Pregnancy and delivery usually occur without problems, but it is important to be aware of the possible complications. Preeclampsia is a condition unique to pregnancy and has the potential to be life-threatening.

What is preeclampsia?

It is a syndrome that occurs after 20 weeks of pregnancy which includes high blood pressure associated with protein in the urine or other organ dysfunction. It occurs in approximately 4 percent of all pregnancies. The exact cause is unknown, but abnormal placental attachment to the uterus is the inciting event. This is thought to result in the release of substances into the maternal blood stream that affects vessels throughout her body.

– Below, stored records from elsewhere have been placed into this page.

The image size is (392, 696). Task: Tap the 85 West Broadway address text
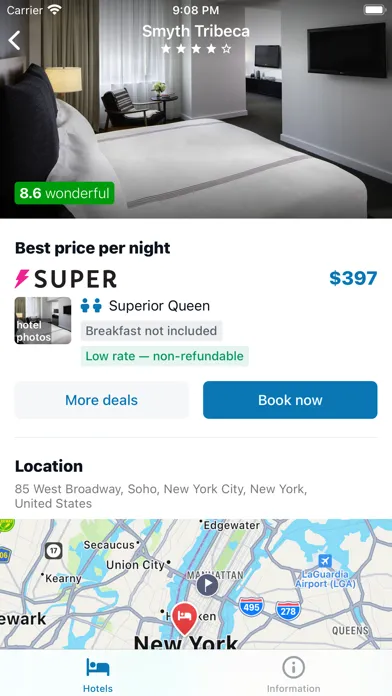(161, 496)

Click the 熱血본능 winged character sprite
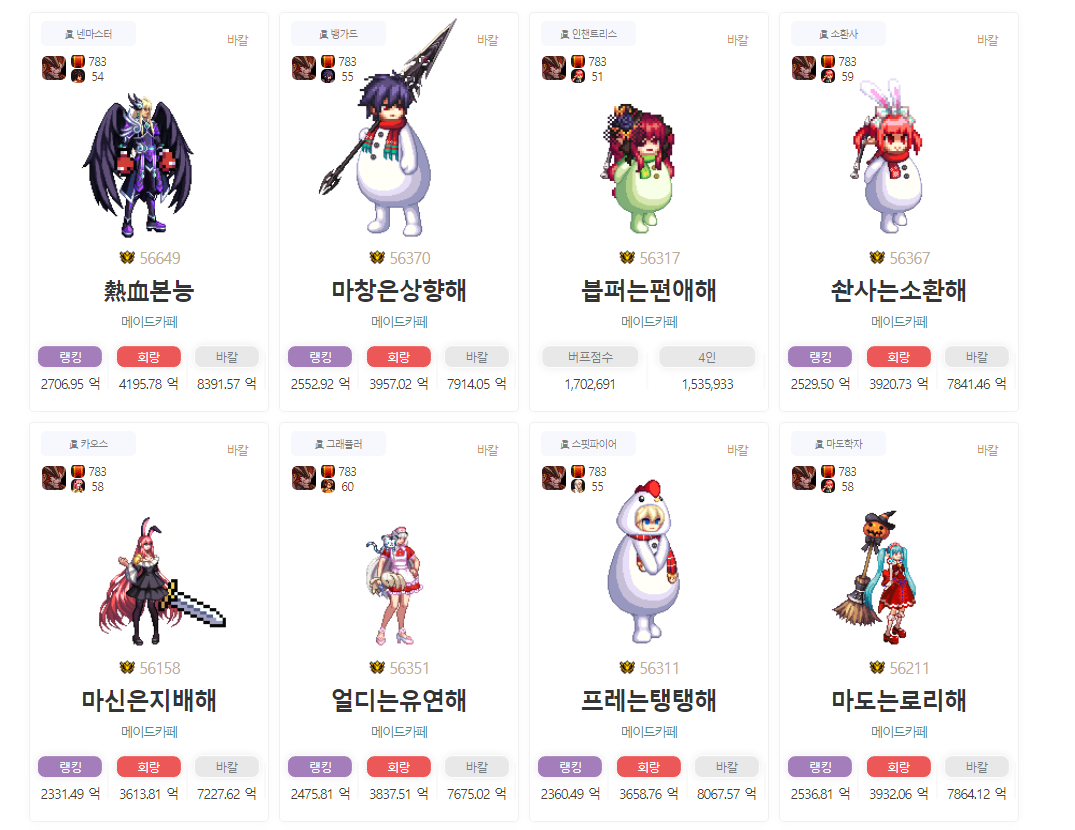[x=139, y=165]
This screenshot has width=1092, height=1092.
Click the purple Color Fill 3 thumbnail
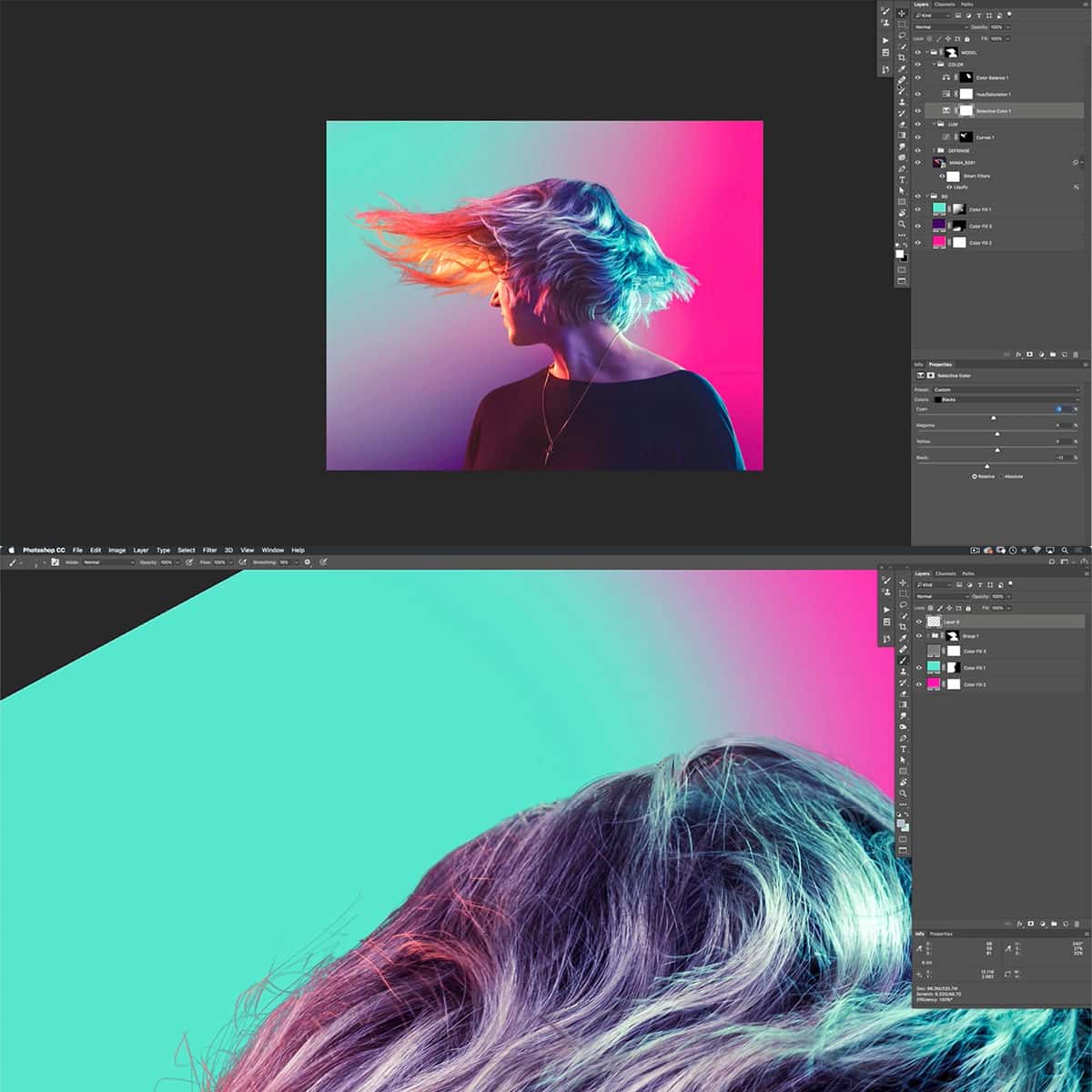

An elevated blood pressure is usually the first sign. Other routine tests may show high protein in the urine, low platelets in the blood and abnormal liver function. A woman may experience headaches or blurred vision which indicate neurologic involvement. The cure is delivery.

Why is it dangerous?

  1. It can lead to seizures, stroke, respiratory distress, and other problems
  2. You may need a preterm delivery
  3. It can cause fetal growth restriction, placental abruption and fetal death
  4. It causes 10-15 percent of the cases of maternal death

You are at risk if:

  1. It’s your first pregnancy
  2. You have hypertension, diabetes (Type 2 or gestational), chronic kidney disease or lupus
  3. You are thirty-five years or older
  4. You carry more than one fetus: twins, triplets, etc.
  5. You previously had preeclampsia, or your mother or sister had preeclampsia
  6. You are overweight, especially if your body mass index is 40 or higher

What can you do to protect yourself?

  1. Take aspirin. This reduces the onset of preeclampsia by 10-20 percent. It is important to consult with your physician before starting any medication. It is recommended for women at moderate to high risk.  The dose is 100-150 mg daily starting at 12-13 weeks of gestation.  It should be stopped several days before expected delivery.
  2. Take in enough calcium. This may be helpful in preventing preeclampsia and is beneficial for the growing infant who needs this for bone development. The recommend daily minimum is 1000 mg. This can be obtained by consuming three or four servings of milk products daily or taking calcium supplements.
  3. Monitor your blood pressure and look out for symptoms. It is easy to get a home blood pressure kit. Be aware of the symptoms and know what represents an abnormal blood pressure (usually more than 140/90). Contact your doctor or seek emergency care if your blood pressure is high or you are experiencing symptoms.

Preeclampsia is a life-threatening condition that can be successfully managed. You can protect your health and that of your baby by being engaged and paying attention to your body. Know how to contact your doctor or where to go if you need emergency care.